**EXTRAIT DU DOCUMENT**.
DÉPENSE, subst. fém.
A.− Action de dépenser.
1. Action de donner de l'argent pour acquérir ou payer quelque chose. Faire une folle dépense; engager une grande (grosse) dépense; se lancer dans les dépenses; faire de la dépense (vx). L'achat des bijoux ne devait pas être considéré tant comme une dépense que comme « un placement » (Gide, École femmes,1929, p. 1265):
1. L'ennui, pour Gilbert, était que ses compagnons possédaient presque tous quelque fortune personnelle et regardaient peu à la dépense. Arland, L'Ordre,1929, p. 422.
Se mettre en dépense. ,,Faire une dépense qui n'est pas ordinaire`` (Ac. 1835-1932).
Rem. Il n'y a pas ds la docum. d'ex. de cette loc. en ce sens, attesté cependant ds la plupart des dict. généraux.
Au fig. Prodiguer ses efforts :
2. Il haussait les épaules : elle l'assommait avec ses paradoxes. Ce n'est pas malin d'avoir de l'esprit : on n'a qu'à prendre en tout le contre-pied de ce qui est raisonnable. Mais elle avait tort, ajoutait-il, de se mettre en dépense avec lui : mieux valait se réserver pour son entrevue avec le fils Azévédo. Mauriac, Thérèse Desqueyroux,1927, p. 216.
La dépense de qqc. La dépense pour acquérir quelque chose :
3. ... bien qu'on ne puisse « se présenter partout en casquette », ils [Bouvard et Pécuchet] reculèrent devant la dépense « d'un de ces chapeaux qui se plient, et qui portent le nom du chapelier Gibus, leur inventeur ». Flaubert, Bouvard et Pécuchet,t. 1, 1880, p. 88.
2. P. méton.
a) Somme d'argent dépensée. Réduire ses dépenses; être surchargé de dépenses. La mère, pleine d'ordre, tenait les livres, une comptabilité sévère des recettes et des dépenses (Zola, Nana,1880, p. 1176):
4. Je mène une vie de religieux. J'ai un lit grand comme la main. Deux chaises de paille. Une chambre sans feu. Ma dépense en bloc est de 3 francs cinq sous par jour, tout compris. Hugo, Corresp.,1851, p. 31.
5. ... elle [Christine] rognerait encore sur les dépenses, enfin elle préférait tout à cette folie, qui les jetterait ensuite au pavé, sans pain. Zola, L'Œuvre,1886, p. 230.
Spéc., COMPTAB. Comptes de dépenses; pièce de dépense. FIN. Dépense(s) publique(s); dépenses accidentelles; dépenses d'équipement, d'exploitation, de fonctionnement :
6. − Maintenant que nous tenons registre de tous les habitants, il convient, mon fils Bulloch, de lever un impôt équitable, afin de subvenir aux dépenses publiques et à l'entretien de l'abbaye. A. France, L'Île des pingouins,1908, p. 81.

**SECTION DE DONNÉES**.
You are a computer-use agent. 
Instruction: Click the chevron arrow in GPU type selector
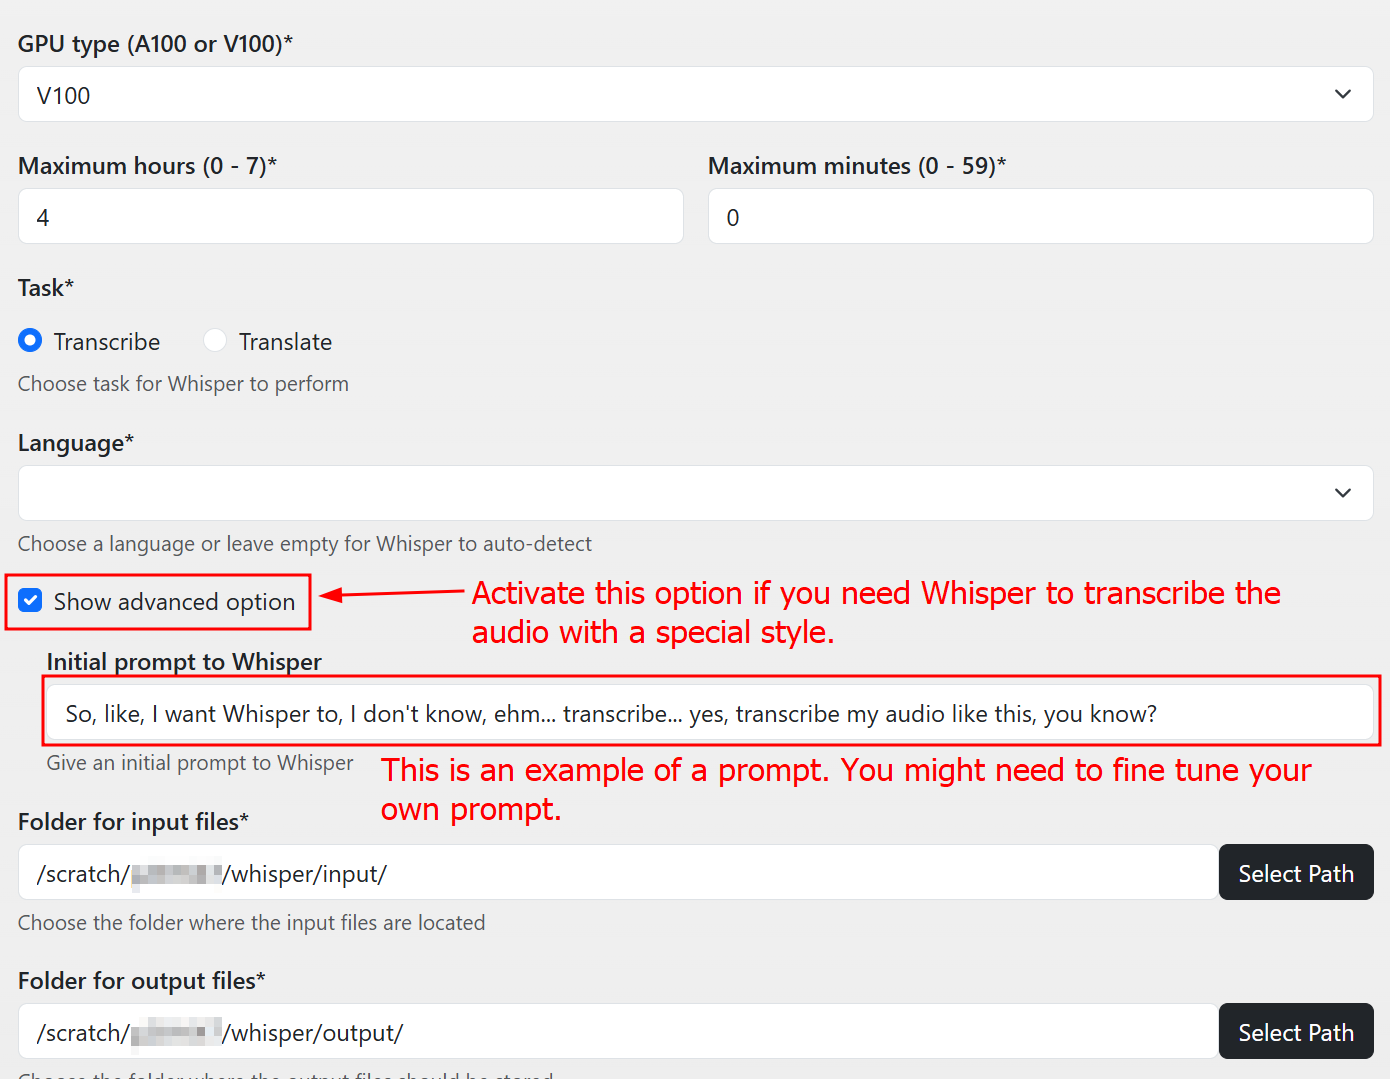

**EXERCICE ÉCRIT 1**. Dans l'article de dictionnaire sur le mot « dépense », à combien Hugo évalue-t-il sa dépense par jour ?
**EXERCICE ÉCRIT 2**. Rédigez la suite de l'article de dictionnaire sur le mot « dépense », à partir de la fin de la dernière citation.

**RÉPONSE ÉCRITE 1**. 3 francs cinq sous par jour, tout compris.

**RÉPONSE ÉCRITE 2**.
La dépense de qqc. La somme d'argent dépensée pour acquérir ou entretenir quelque chose. Le consul se reposait sur elle [Divonne] de toute la dépense de la maison, très lourde avec ses charges accrues (A. Daudet, Sapho,1884, p. 98):
7. Il [Norbert] évaluait la dépense de chaque chose, et, à mesure qu'il arrivait à un total élevé, Julien remarqua qu'il s'en montrait presque jaloux et prenait de l'humeur. Stendhal, Le Rouge et le Noir,1830, p. 282.
b) Compte où sont inscrites les sommes d'argent dépensées ou à dépenser. Porter une somme en dépense; inscrire dans la rubrique (au chapitre) des dépenses :
8. ... le gouvernement ne fait plus face à ses dépenses. Demain, les fonctionnaires ne seront plus payés, ni l'armée. Et pour l'argent emprunté, il n'y en a plus. Claudel, La Ville,1901, I, p. 442.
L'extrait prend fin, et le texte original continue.